▸ **Task**:
Among the lines below, restate word for word only those from the line with "This screenshot has width=1204, height=997." through the line with "Task: Click calendar", with both end lines kept.

━━ Input for this task ━━

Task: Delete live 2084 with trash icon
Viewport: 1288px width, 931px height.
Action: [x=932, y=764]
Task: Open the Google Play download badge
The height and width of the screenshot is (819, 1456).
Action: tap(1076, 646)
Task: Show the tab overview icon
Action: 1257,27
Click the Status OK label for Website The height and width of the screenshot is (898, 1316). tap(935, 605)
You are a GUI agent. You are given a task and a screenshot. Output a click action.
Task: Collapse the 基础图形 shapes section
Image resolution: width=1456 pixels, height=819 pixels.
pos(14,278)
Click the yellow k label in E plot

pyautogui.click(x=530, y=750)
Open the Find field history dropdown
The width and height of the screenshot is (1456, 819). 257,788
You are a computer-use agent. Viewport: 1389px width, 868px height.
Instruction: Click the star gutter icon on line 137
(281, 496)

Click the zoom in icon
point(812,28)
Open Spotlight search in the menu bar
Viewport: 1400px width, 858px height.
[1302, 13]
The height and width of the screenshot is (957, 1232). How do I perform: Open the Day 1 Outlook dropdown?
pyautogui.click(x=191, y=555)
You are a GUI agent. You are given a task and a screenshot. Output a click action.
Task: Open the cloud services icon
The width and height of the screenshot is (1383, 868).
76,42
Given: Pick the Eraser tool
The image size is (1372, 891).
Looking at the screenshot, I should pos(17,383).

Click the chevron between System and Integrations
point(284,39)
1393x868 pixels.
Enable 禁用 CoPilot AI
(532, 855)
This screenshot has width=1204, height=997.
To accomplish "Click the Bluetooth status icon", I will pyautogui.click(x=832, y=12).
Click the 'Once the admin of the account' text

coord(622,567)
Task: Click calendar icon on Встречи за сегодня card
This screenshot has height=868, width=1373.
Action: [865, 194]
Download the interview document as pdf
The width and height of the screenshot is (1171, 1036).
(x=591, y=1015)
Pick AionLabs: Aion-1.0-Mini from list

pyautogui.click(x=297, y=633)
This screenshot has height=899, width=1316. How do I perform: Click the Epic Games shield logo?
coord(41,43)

━━━

▸ **Exercise result**:
This screenshot has width=1204, height=997.
To accomplish "Click the Bluetooth status icon", I will pyautogui.click(x=832, y=12).
Click the 'Once the admin of the account' text

coord(622,567)
Task: Click calendar icon on Встречи за сегодня card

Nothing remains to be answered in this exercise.